If the landlord has not complied with its obligations, this will affect its ability to serve a valid section 21 notice. These requirements are additional to the obligation to protect a deposit received from the tenant in an approved tenancy deposit scheme and provide prescribed information in connection with the deposit to the tenant within the relevant timeframe.
The form of section 21 notice will also be prescribed as from 1 October 2018 and if the landlord cannot satisfy the Court that it has complied with the statutory requirements, it will not be entitled to pursue a section 21 notice. Further, a section 21 notice cannot now be served within the first 4 months’ of the tenancy.
The position as regards an AST before 1 October 2015
A common query is whether the landlord of an AST which was granted before 1 October 2015 (when the statutory requirements did not apply) still has to comply with the statutory requirements before serving a section 21 notice. At present, the assumption is that it does, albeit there are conflicting provisions within the legislation which would appear to suggest that there might be an argument that the statutory requirements only apply to an AST granted post 1 October 2015. This is, however, untested at present.
In the case of Caridon Property Limited v. Monty Shooltz, (which was an appeal of a County Court decision heard in February 2018 and dealt with an AST granted after 1 October 2015), the Court held a gas safety certificate must be provided to the tenant at the start of the tenancy and the landlord is not able to serve a valid section 21 notice where a gas safety certificate is served late.
The current position would appear to be that it is not possible for a landlord who has not complied with its statutory obligations under the Deregulation Act 2015 upon granting the AST to subsequently comply with them in order to be able to serve a section 21 notice.
A practical note for landlords
For any landlords looking to grant a new AST from 1 October 2018, it is essential that at the start of the AST (preferably before it is formally signed and entered into) and before the tenant starts to occupy the property, the tenants are provided with:
- an EPC certificate;
- a gas safety certificate; and
- a copy of the Government’s How to Rent Guide.
There needs to be evidence that these requirements have been complied with, so copies hand delivered to the property with an email confirming the steps, which have been taken, and attaching copies of the documents would be the safest route to later being able to show compliance with the requirements.

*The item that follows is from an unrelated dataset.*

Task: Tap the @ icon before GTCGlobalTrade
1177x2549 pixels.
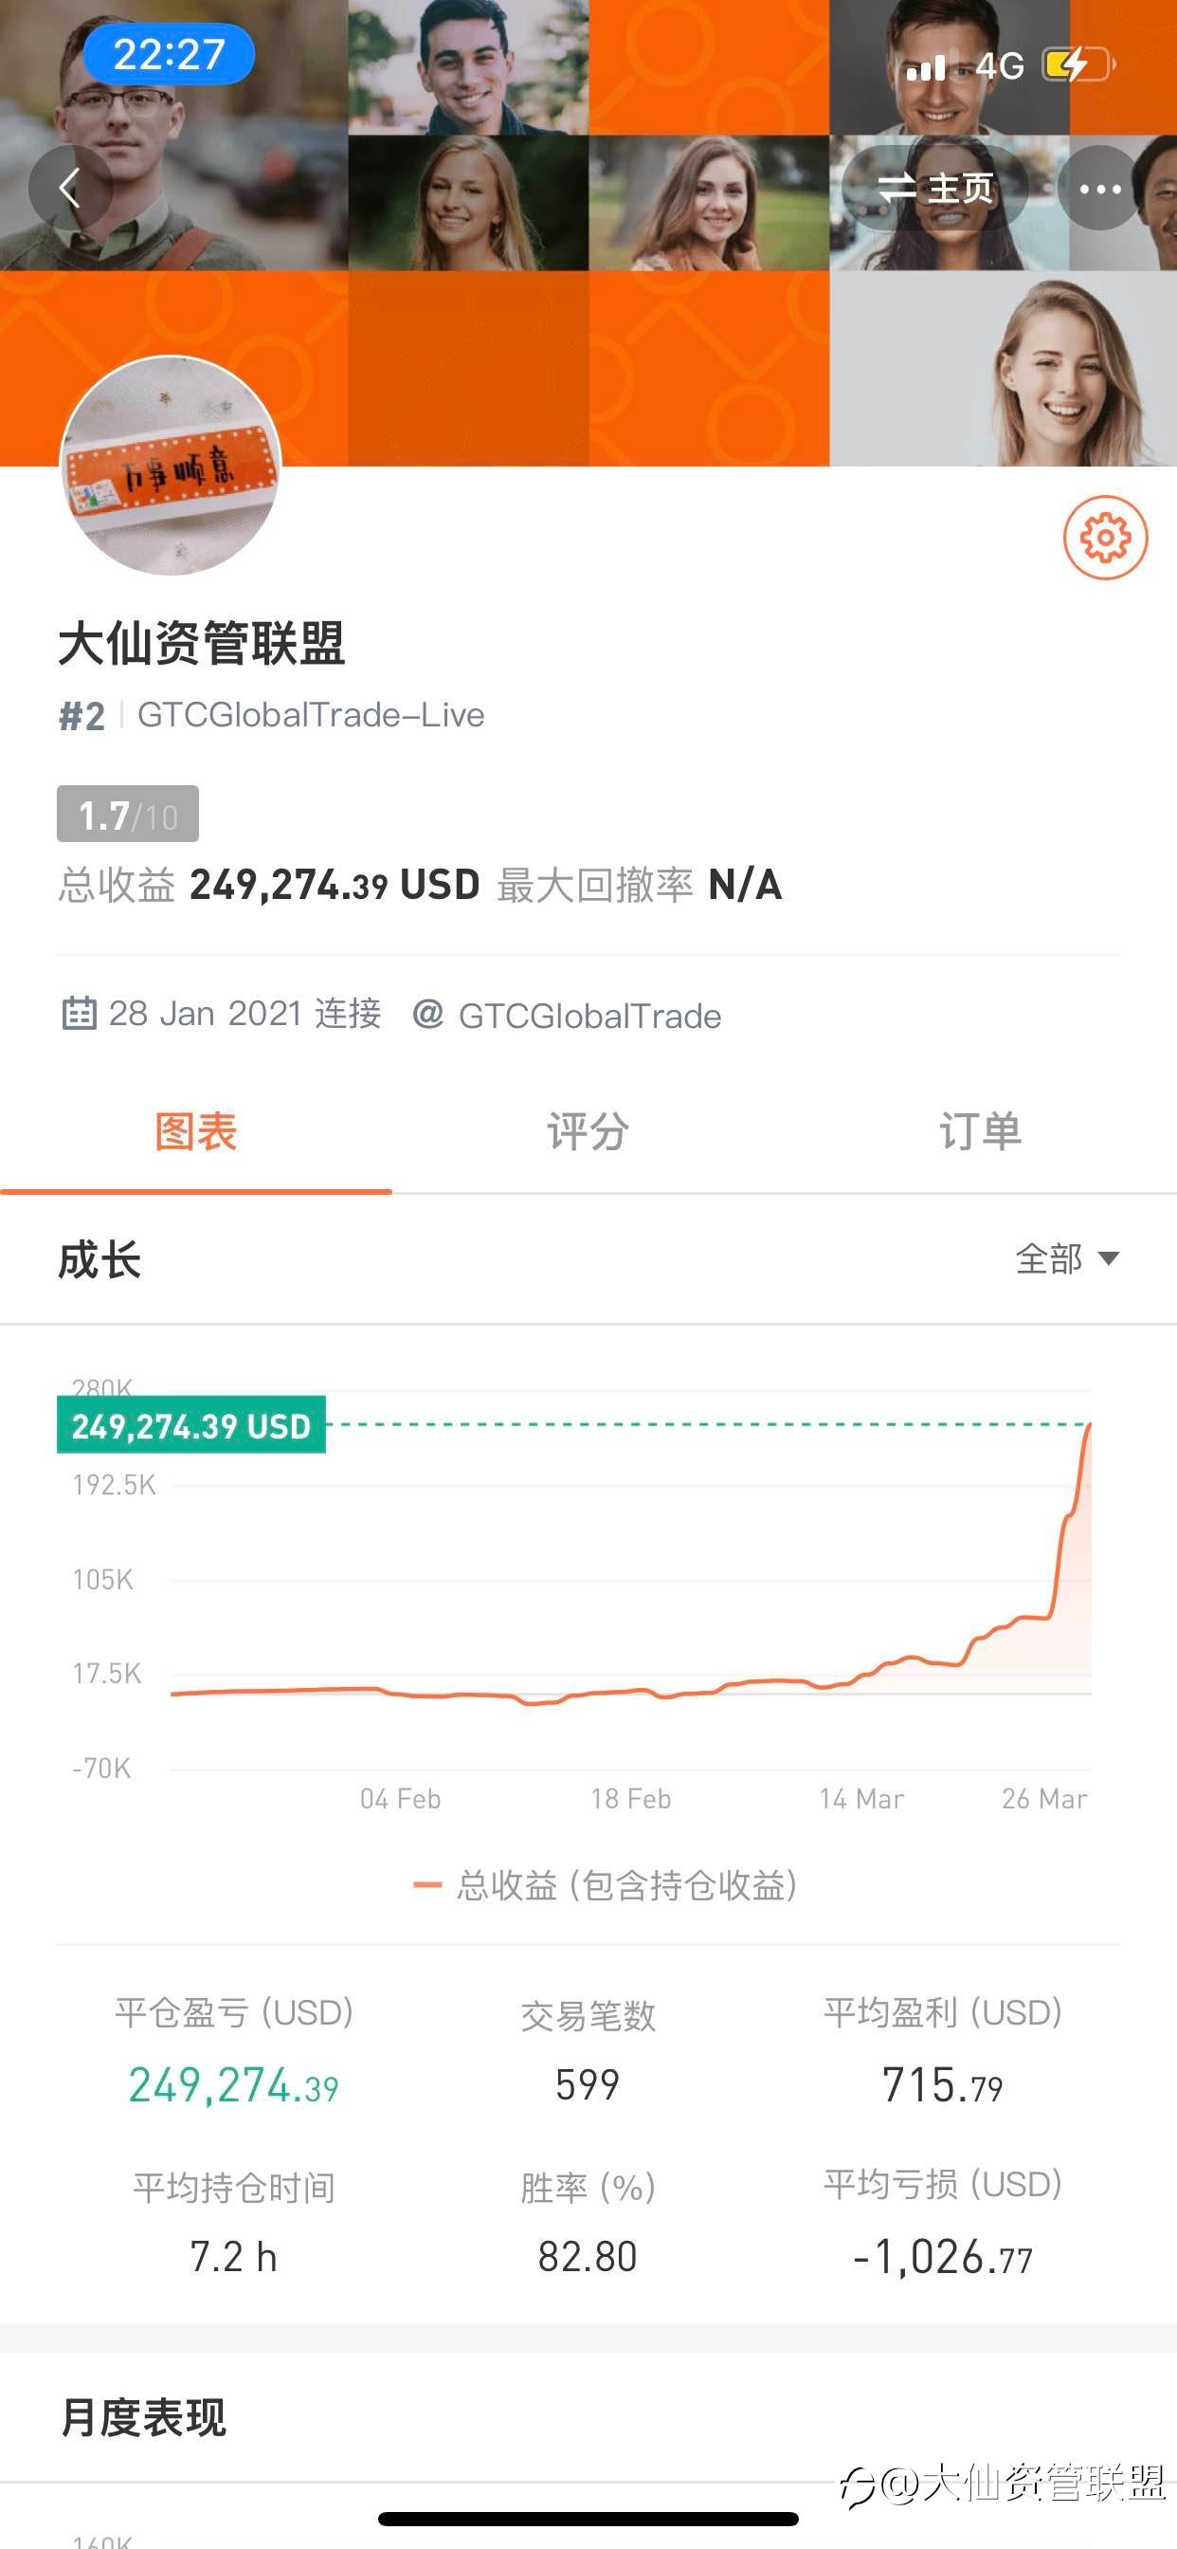Action: [427, 1014]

For any landlords with existing ASTs granted prior to 1 October 2015, it is recommended that if these are to be renewed, that a fresh AST is granted rather than extending the existing AST. The fresh AST is likely to be a new AST enabling the landlord to comply with the additional requirements by providing the EPC and gas safety certificates and “How to Rent Guide” at the outset.
The perceived intention of Parliament when implementing the Deregulation Act 2015 was to ensure that landlords were unable to let premises which were either unsafe or unfit for occupation. However, the unintended outcome for the time being at least would appear to be to afford to tenants of ASTs security of tenure, potentially in the long term, where a landlord has failed to comply with its obligations at the start of the AST. In some cases therefore, consideration will also need to be given to serving a section 8 notice (based on a fault ground such as a non-payment of rent or breach of a term of the AST) to seek possession of the property.